05/06/2005 12:00 am EST

Focus:

Marc Gerstein

Editor, Forbes Low-Priced Stock Report

Marc Gerstein oversees the Ideas & Screening section ofReuters.com, which as its name implies, uses a variety of screening procedures to find the best stocks for differing investing strategies. Here, his system turns up a trio of steel makers.

"Metals and steel have been hot of late. While prudent investors should consider the prospect of reduced steel demand and/or higher raw material costs, in general a case can be made for staying in metals. But given near-term uncertainties, it seems best to companies that are better positioned to stand tall even if we get some near-term storms. In my opinion, firms with demonstrable abilities to outperform industry averages in key fundamental respects tend to fill the bill.

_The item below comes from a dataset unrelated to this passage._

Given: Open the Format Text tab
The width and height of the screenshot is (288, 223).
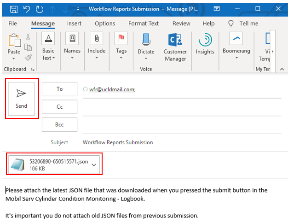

"Rio Tinto (RIO NYSE), a Brazilian company, is the most straight-forward play. It is the world's leading producer of iron ore. Accordingly, it benefits from anything that increases demand for steel. RIO also has some structural strengths. The ore on its properties tends to be good quality, a factor that moderates unit production costs and probably contributes heavily to its margin superiority. The company is increasing production capacity. And as an operator of railroads and ports linked to its mines, RIO is logistically integrated. The company is looking to diversify into other kinds of metals. But for now, the iron ore play predominates.

"Steel Dynamics (STLD NASDAQ) and Nucor (NUE NYSE) are mini-mill steel companies. Both face potential margin squeezes as scrap prices rise. Both are active in boosting use of alternative inputs. Also, both are non-union and very labor efficient. That provides one edge over traditional integrated steel mills. Another factor is the modern nature of their equipment. Choosing between NUE and STLD isn't easy. Nucor has been around for a long time and has a lengthy track record of success under a variety of economic conditions. That, coupled with still-powerful fundamental numbers, entitles it to a measure of respect. Nevertheless, analysts seem more partial to Steel Dynamics, likely due to near-term earnings trends.

"So which stock seems best? Try all of the above. If you're inclined toward a metallic investment play like this, consider splitting your funds among all three. You'll pay a bit more commission than you would with only one name. But with rates charged by modern e-brokers, that should not make or break your investment."